[Collected data]

◇ ◇ ◇ ◇ ◇

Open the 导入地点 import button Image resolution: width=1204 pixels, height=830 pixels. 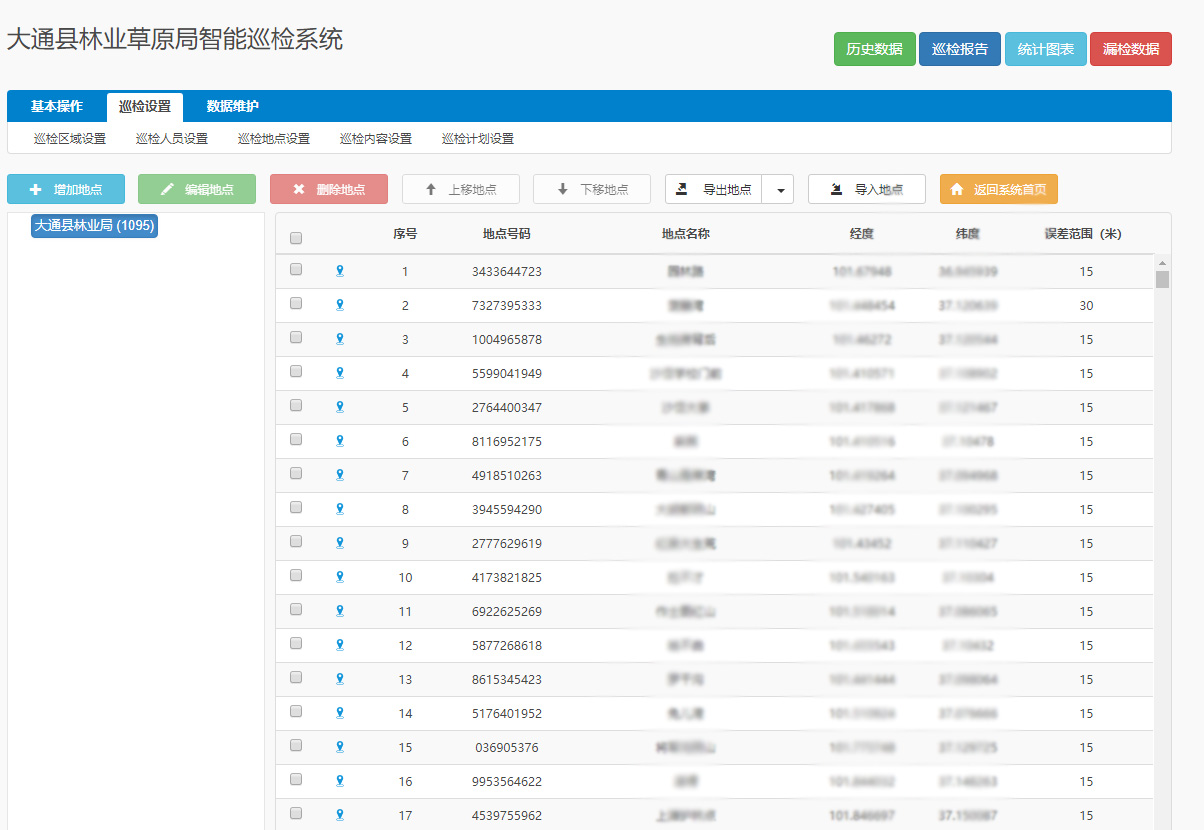[866, 189]
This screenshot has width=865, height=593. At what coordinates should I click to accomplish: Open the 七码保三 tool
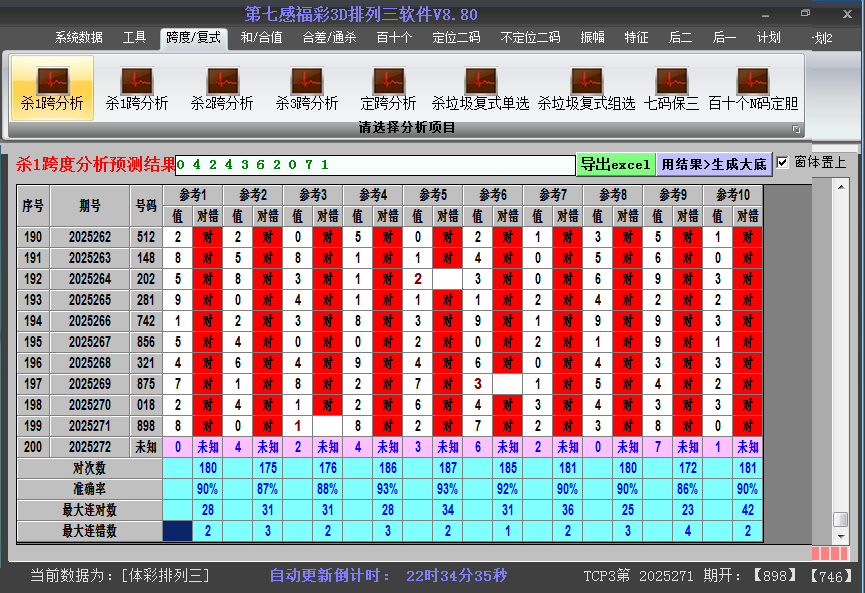coord(671,88)
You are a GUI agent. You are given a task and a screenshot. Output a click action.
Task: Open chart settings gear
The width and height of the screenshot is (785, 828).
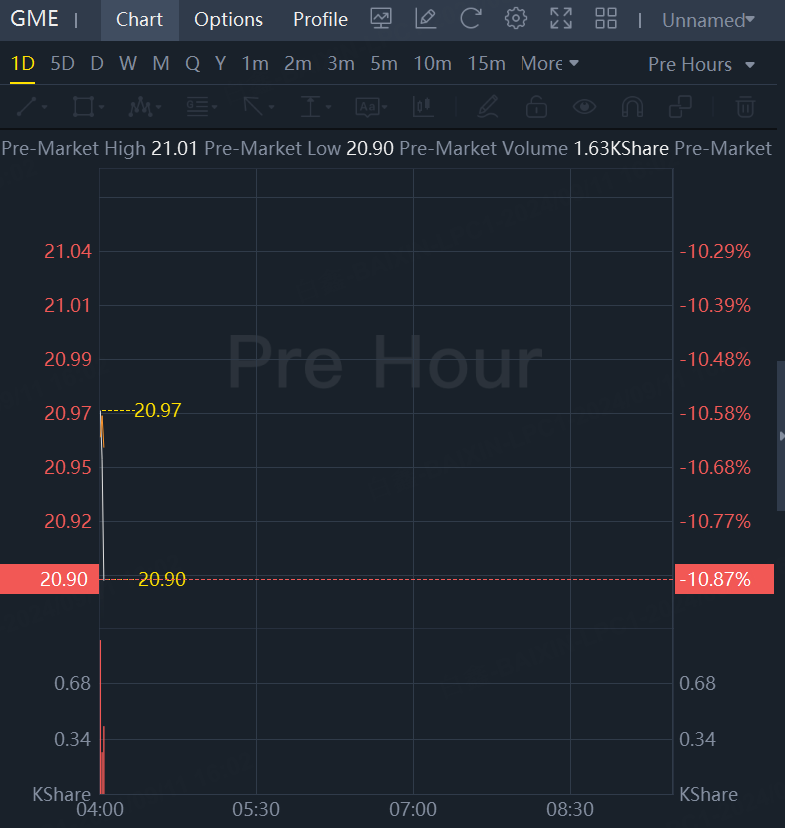coord(516,19)
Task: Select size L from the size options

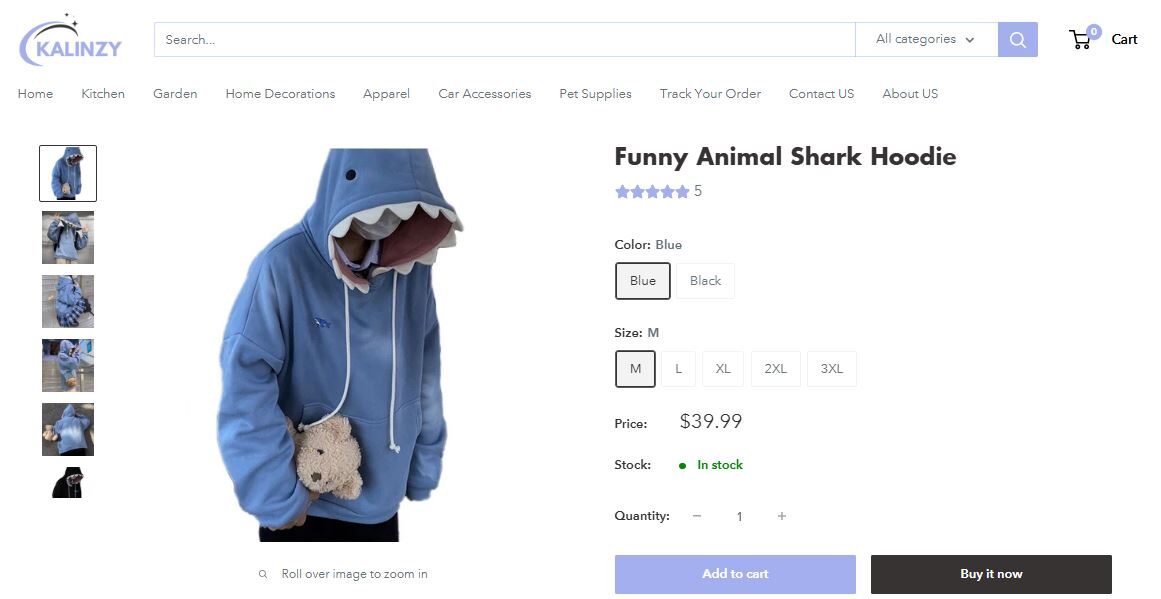Action: pyautogui.click(x=678, y=368)
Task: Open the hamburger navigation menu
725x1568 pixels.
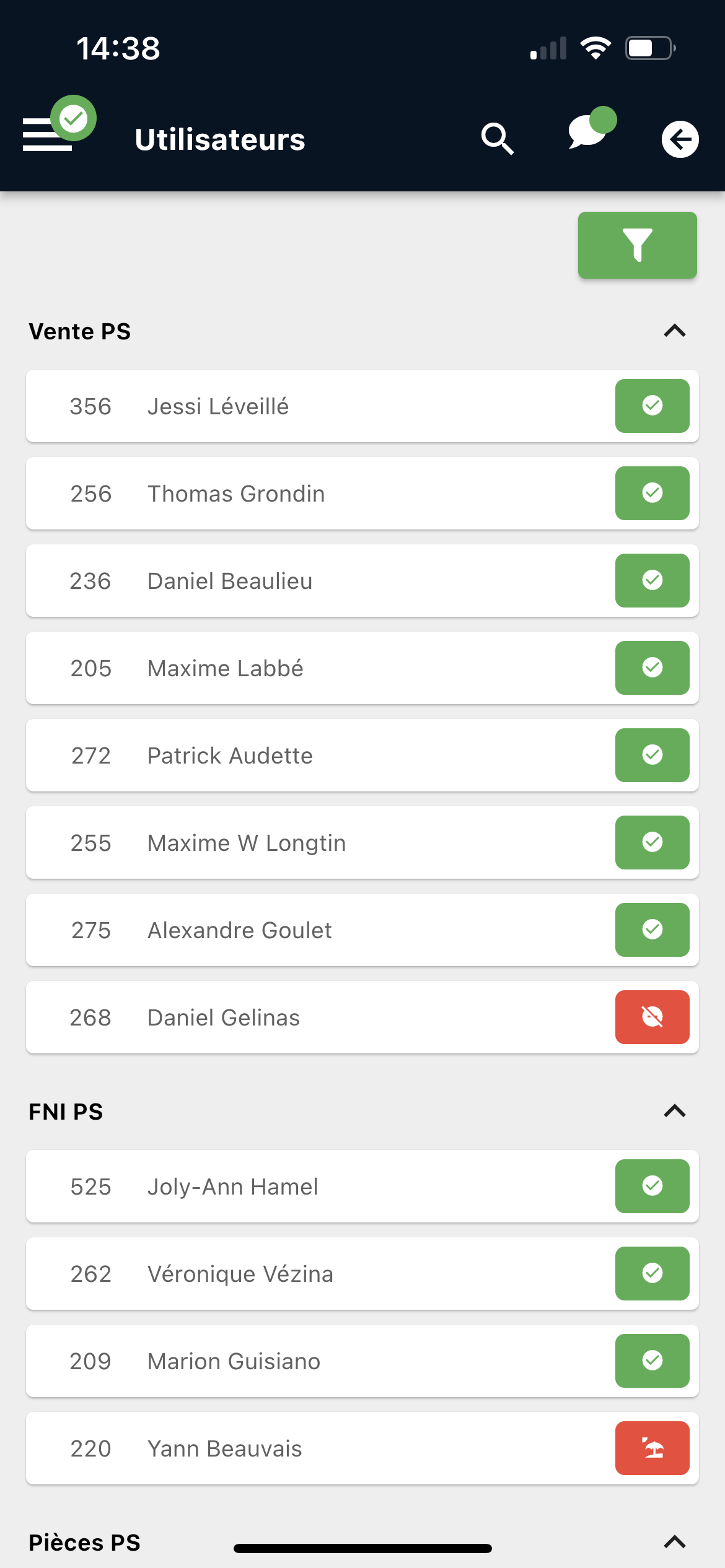Action: (48, 134)
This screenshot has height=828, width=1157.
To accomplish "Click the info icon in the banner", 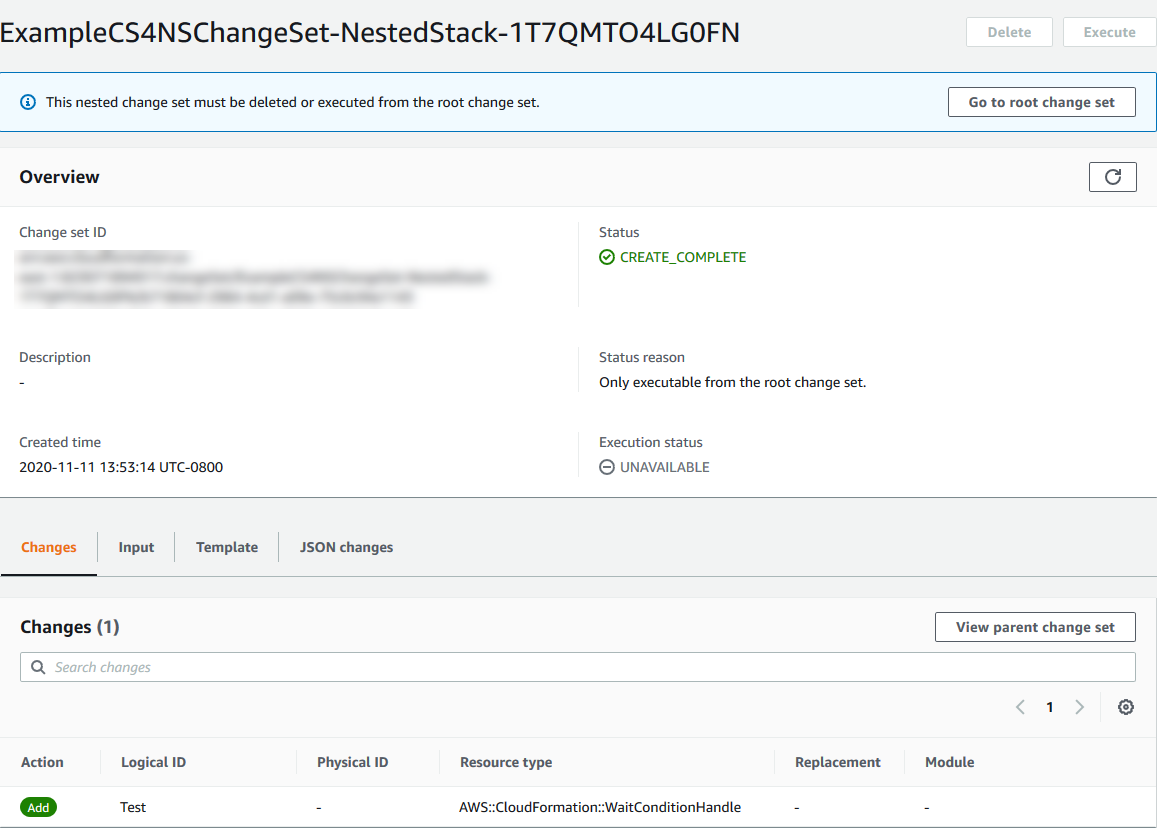I will pos(28,102).
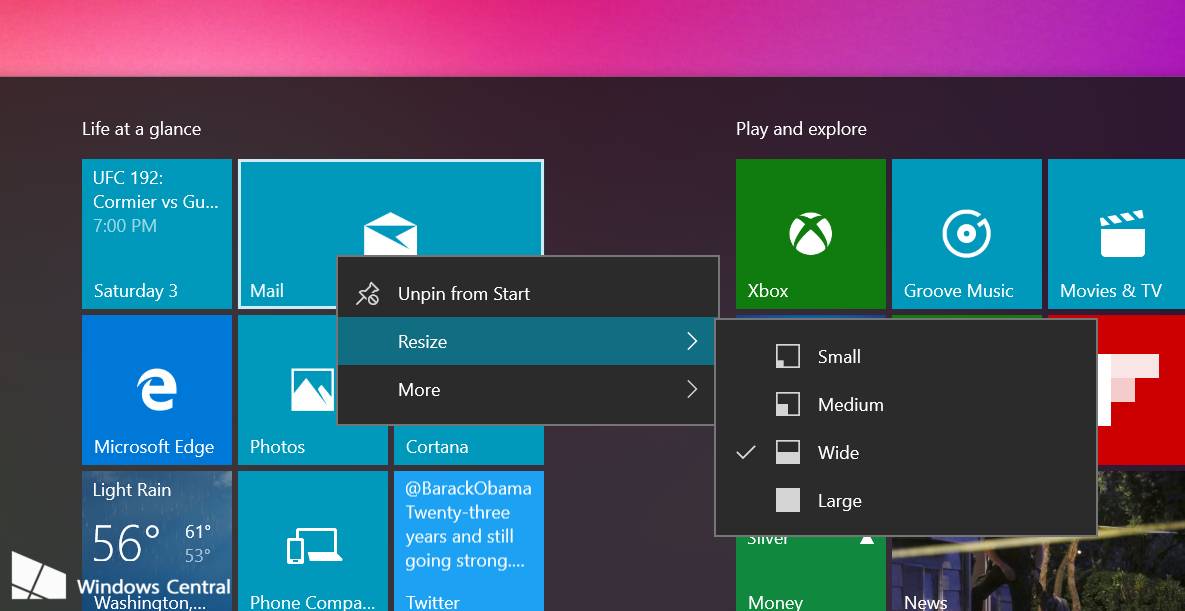Choose the Small tile size

click(x=839, y=356)
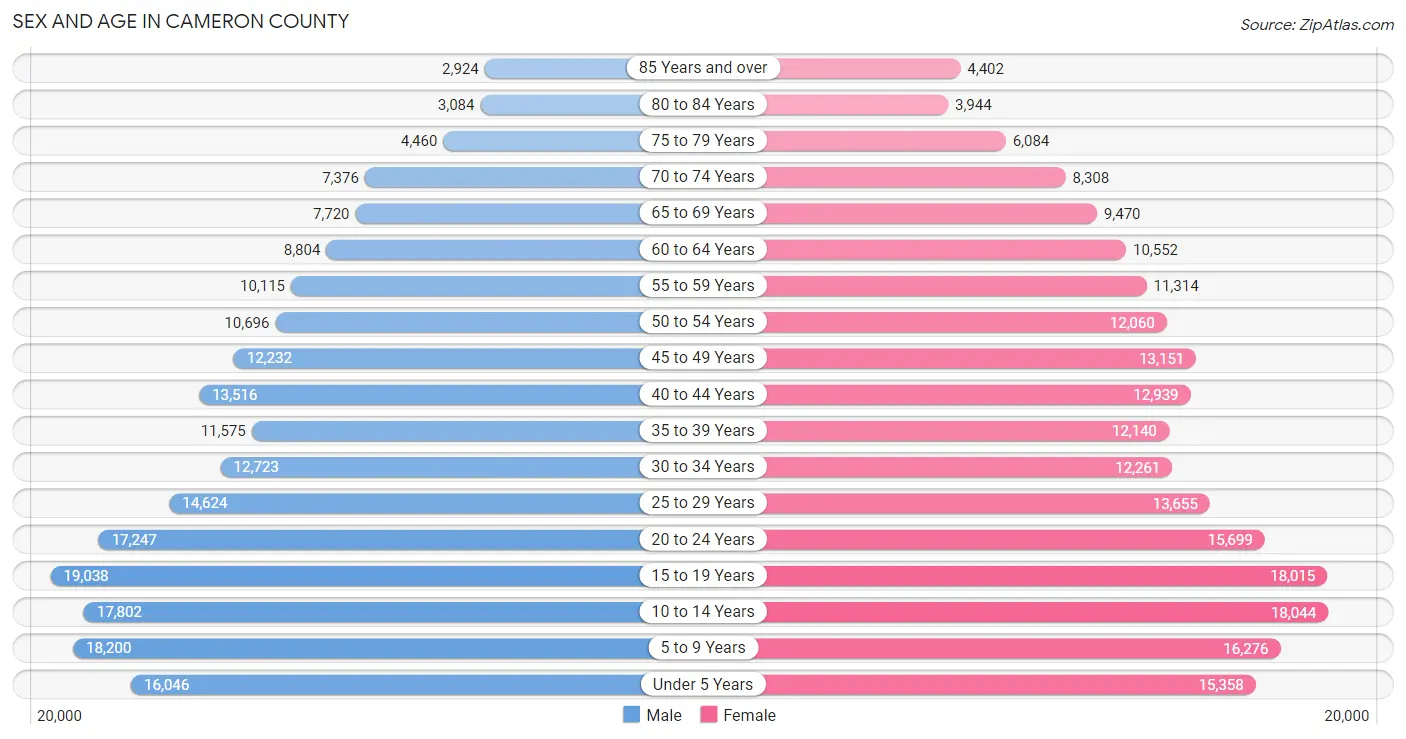The width and height of the screenshot is (1406, 739).
Task: Toggle the Male legend label
Action: [664, 715]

◇ ◇ ◇ ◇ ◇

In the records above, find the line with "Task: Select size L from the size options" and the line with "This screenshot has height=828, width=1157.". Write out exactly those lines and every one between, with no pictures and no other lines.

RESPONSE AREA
Task: Select size L from the size options

Action: pyautogui.click(x=678, y=368)
Task: Open the hamburger navigation menu
725x1568 pixels.
Action: (48, 134)
This screenshot has height=828, width=1157.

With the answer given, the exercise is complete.